**Exercise aim**
Nothing but an exact repeat of the entries below should appear in your answer.

**Available records**
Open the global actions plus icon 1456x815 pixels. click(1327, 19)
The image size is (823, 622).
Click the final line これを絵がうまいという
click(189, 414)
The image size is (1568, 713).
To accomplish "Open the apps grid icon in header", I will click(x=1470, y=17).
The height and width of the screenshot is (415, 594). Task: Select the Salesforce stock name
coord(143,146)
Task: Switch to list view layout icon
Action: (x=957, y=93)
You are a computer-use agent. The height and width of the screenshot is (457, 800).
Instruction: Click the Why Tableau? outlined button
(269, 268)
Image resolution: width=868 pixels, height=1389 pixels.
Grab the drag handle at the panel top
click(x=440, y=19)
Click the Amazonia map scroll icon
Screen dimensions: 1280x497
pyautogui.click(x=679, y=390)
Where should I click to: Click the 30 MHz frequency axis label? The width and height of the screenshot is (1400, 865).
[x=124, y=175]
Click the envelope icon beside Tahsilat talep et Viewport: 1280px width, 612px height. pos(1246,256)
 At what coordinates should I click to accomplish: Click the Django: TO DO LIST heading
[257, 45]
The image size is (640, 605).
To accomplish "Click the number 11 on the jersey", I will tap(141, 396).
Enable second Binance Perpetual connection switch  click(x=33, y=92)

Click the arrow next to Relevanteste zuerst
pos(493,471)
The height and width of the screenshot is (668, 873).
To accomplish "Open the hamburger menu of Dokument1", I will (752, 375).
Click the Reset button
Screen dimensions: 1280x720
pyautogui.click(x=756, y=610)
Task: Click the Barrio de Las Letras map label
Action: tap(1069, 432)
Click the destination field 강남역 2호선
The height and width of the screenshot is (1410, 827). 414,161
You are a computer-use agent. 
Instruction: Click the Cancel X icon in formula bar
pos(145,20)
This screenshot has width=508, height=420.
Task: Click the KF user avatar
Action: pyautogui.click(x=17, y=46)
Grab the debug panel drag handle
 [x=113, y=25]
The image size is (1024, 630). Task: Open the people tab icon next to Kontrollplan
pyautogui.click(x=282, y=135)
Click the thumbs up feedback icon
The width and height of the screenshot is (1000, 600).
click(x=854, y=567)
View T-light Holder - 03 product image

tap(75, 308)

**Written answer**
Open the global actions plus icon 1456x815 pixels. click(1327, 19)
The image size is (823, 622).
Click the final line これを絵がうまいという
click(189, 414)
The image size is (1568, 713).
To accomplish "Open the apps grid icon in header", I will click(x=1470, y=17).
The height and width of the screenshot is (415, 594). Task: Select the Salesforce stock name
coord(143,146)
Task: Switch to list view layout icon
Action: (x=957, y=93)
You are a computer-use agent. The height and width of the screenshot is (457, 800).
Instruction: Click the Why Tableau? outlined button
(269, 268)
Image resolution: width=868 pixels, height=1389 pixels.
Grab the drag handle at the panel top
click(x=440, y=19)
Click the Amazonia map scroll icon
Screen dimensions: 1280x497
pyautogui.click(x=679, y=390)
Where should I click to: Click the 30 MHz frequency axis label? The width and height of the screenshot is (1400, 865).
[x=124, y=175]
Click the envelope icon beside Tahsilat talep et Viewport: 1280px width, 612px height. pos(1246,256)
 At what coordinates should I click to accomplish: Click the Django: TO DO LIST heading
[257, 45]
The image size is (640, 605).
To accomplish "Click the number 11 on the jersey", I will tap(141, 396).
Enable second Binance Perpetual connection switch  click(x=33, y=92)

Click the arrow next to Relevanteste zuerst
pos(493,471)
The height and width of the screenshot is (668, 873).
To accomplish "Open the hamburger menu of Dokument1", I will (752, 375).
Click the Reset button
Screen dimensions: 1280x720
pyautogui.click(x=756, y=610)
Task: Click the Barrio de Las Letras map label
Action: tap(1069, 432)
Click the destination field 강남역 2호선
The height and width of the screenshot is (1410, 827). 414,161
You are a computer-use agent. 
Instruction: Click the Cancel X icon in formula bar
pos(145,20)
This screenshot has width=508, height=420.
Task: Click the KF user avatar
Action: pyautogui.click(x=17, y=46)
Grab the debug panel drag handle
 [x=113, y=25]
The image size is (1024, 630). Task: Open the people tab icon next to Kontrollplan
pyautogui.click(x=282, y=135)
Click the thumbs up feedback icon
The width and height of the screenshot is (1000, 600).
click(x=854, y=567)
View T-light Holder - 03 product image

tap(75, 308)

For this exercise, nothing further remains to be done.